Angle of Repose - Wallace Stegner [145]
Now that it began to grow warm enough in the room so that they could move a little distance from the fire, she let Ollie try the hammock that Oliver had slung in the corner, and she told him how she had swung him in it in New Almaden when he was brand new. He was passionate to sleep in it; she said he could. But the hammock aroused such homesickness in her, and the ticking away of time made her so nervous and worried, that she opened one of the trunks and rummaged until she had found some of the household goods. The olla she set on the mantel. The Fiji grass mat, its hay smell obscured by two years of storage camphor, she spread on the table and reset the dishes on top of it. The rug of wildcat skins she spread before the fire and invited Ollie to roll on it.
“Let’s see if Daddy notices,” she said. “We won’t tell him, we’ll just wait and see if he notices how homey it is.”
The thumping on the door made her leap to her feet. A kicking, not a knocking–the sound came from low down. “Sit still!” she said to Ollie, and swiftly crossed the room to stand with pounding heart a foot from the rough-hewn planks. The kicking continued, violent and loud. “Yes?” she said. “Who is it?”
“Open up, Sue. Hurry.”
She shoved up the wooden latch, the door burst inward, brushing her aside. Oliver backed in, followed by Frank walking forward. They were carrying a man’s body between them. She got one look at the face, and screamed.
9
Grandmother draws the curtain on those months. The letters all but stop, the reminiscences skip over that time with a distracted brevity.
For weeks she was Pricey’s nurse, after that his keeper. His cut mouth and broken nose and crushed cheekbone and cracked skull healed, but his mind and his eyes ducked and hid. The weather was unrelievedly bad, the trouble at the mine went unresolved. She was filled with anxiety for Oliver, Ollie, herself, Frank. Men who had broken into the office to steal or destroy papers, and who had done what they had to harmless Pricey, would do anything. She hated the weather that kept Ollie cooped up inside with the smell of carbolic acid and the sight of Pricey’s face. What dreams the child must have! What a parody of all she had promised him when she took him to join his father in the mountains!

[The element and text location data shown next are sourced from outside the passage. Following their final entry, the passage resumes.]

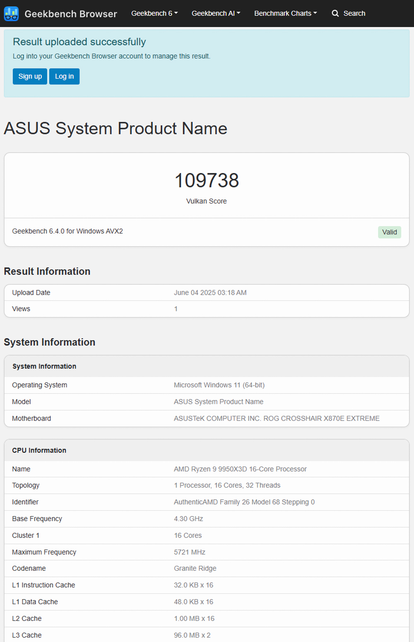The height and width of the screenshot is (642, 414).
Task: Click the Geekbench logo icon
Action: [x=11, y=14]
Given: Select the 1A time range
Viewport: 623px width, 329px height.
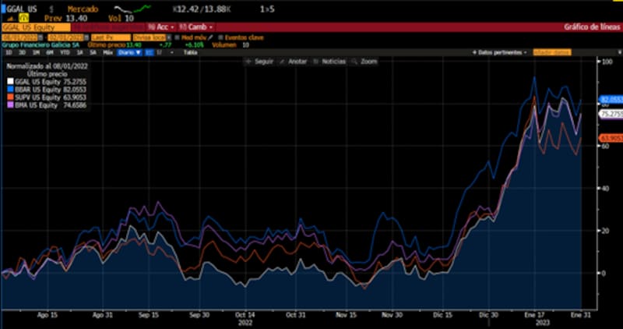Looking at the screenshot, I should point(79,51).
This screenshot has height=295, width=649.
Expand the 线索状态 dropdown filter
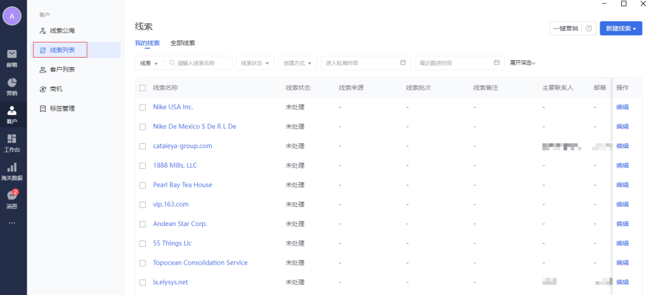coord(255,63)
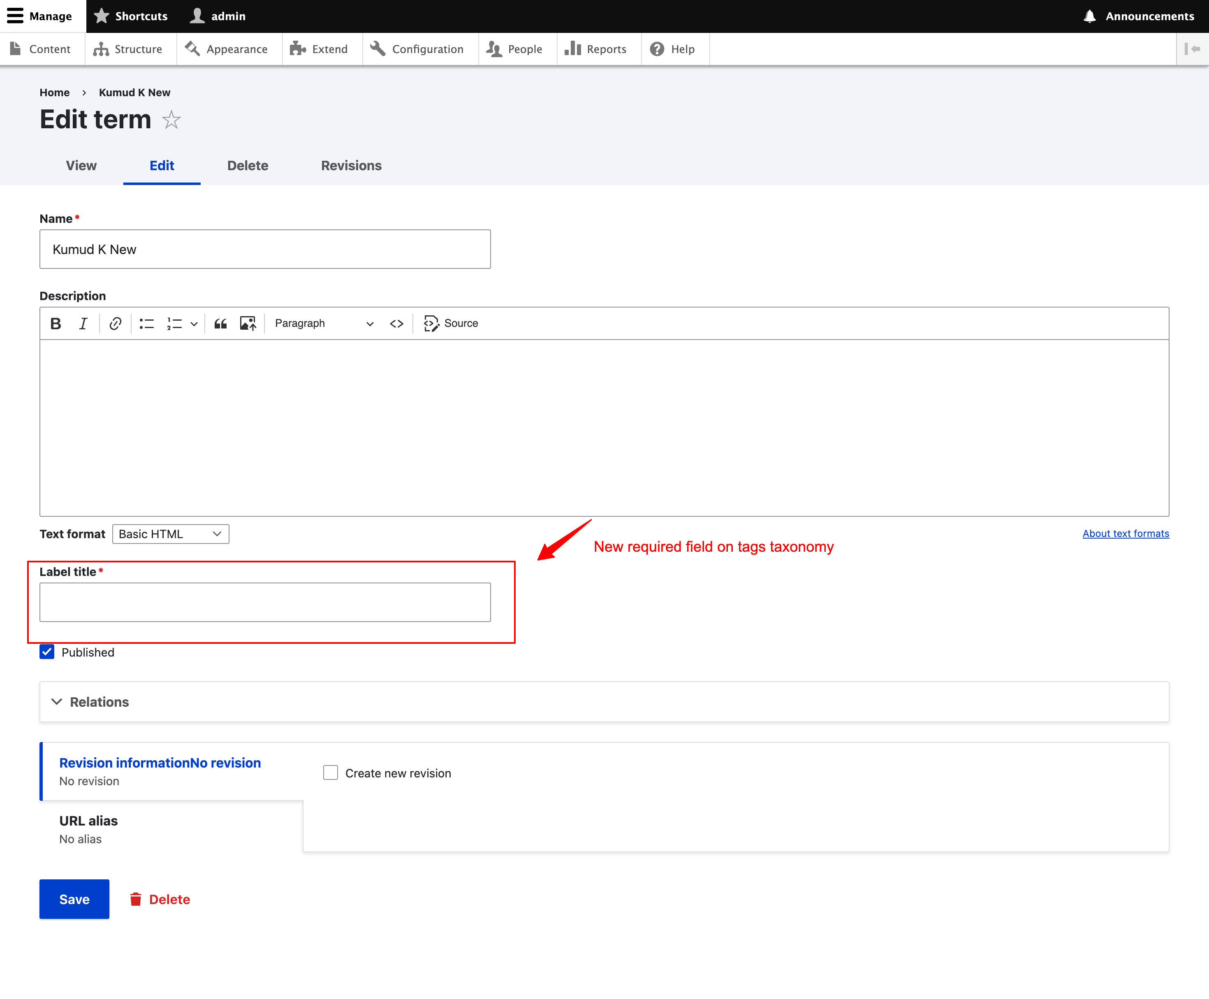Open the About text formats link
Image resolution: width=1209 pixels, height=999 pixels.
coord(1126,533)
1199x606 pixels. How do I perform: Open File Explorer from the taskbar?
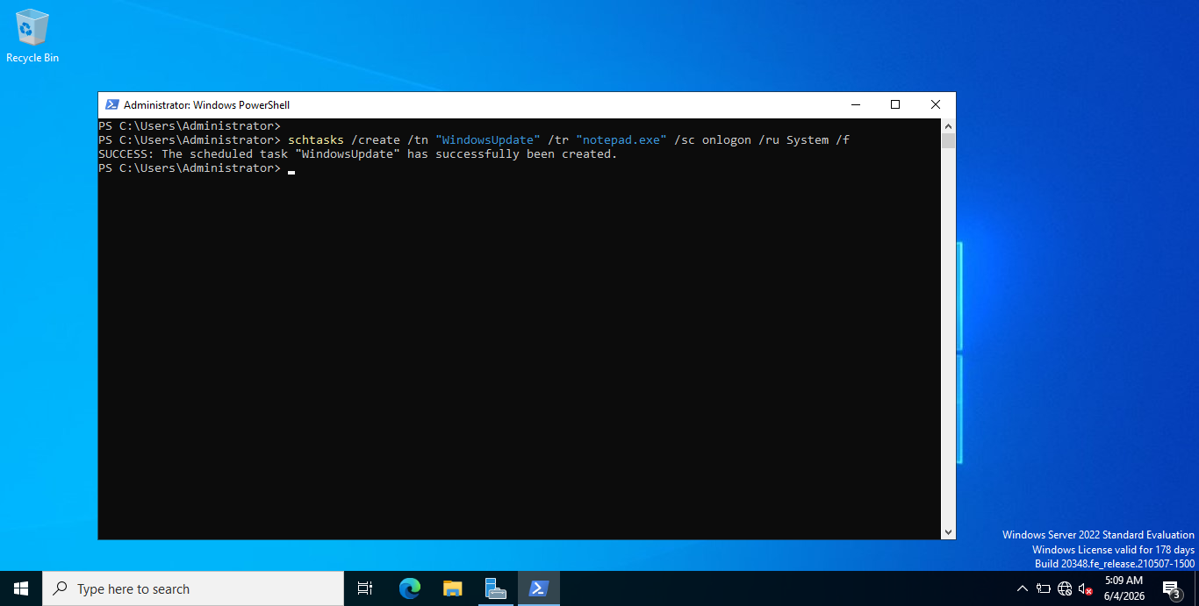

Their carefree sociability was gone like last year’s leaves. Few experts passed through Leadville: they had made their investigations, written their reports, taken their fees, and gone. Even if there had been anything like last summer’s visitors she could not have welcomed them freely to her fire. Over in his corner like the family’s imbecile child Pricey was always rocking and reading. If visitors did come, he grabbed up the stereopticon and hid behind it, and peeked. Did he fear all strangers, or was he sensitive about his disfigurement, or did he periodically need to bewitch himself with three-dimensional photographs of the West to which he had come hunting . . . what? It sickened her to see him maimed, body and mind. She wept over him, unable to forget that he had been beaten because he was one of theirs. Yet she sometimes felt him around their necks like an albatross, and she grew frantic at the effect he might have on Ollie.
They were a family that, simply because they could hire, acquired the direction of other lives. Like the climate and the altitude, they were an arm of destiny. To bring a Lizzie or a Marian Prouse out West was one thing; women were in demand. But a Pricey was not, in the West or anywhere else. His English family, notified of his condition, wrote back with what Susan felt was a mean, self-saving caution. They did not, they said, have either the health or the money to come for him. His brothers were both married and tied down by jobs and families. They thought it might be best, if Ian did not show improvement, to try to find some good woman, widow perhaps, or someone whose children were grown and gone, to look after him for a fee, which they would try to help pay. They did not like to think of him in an institution.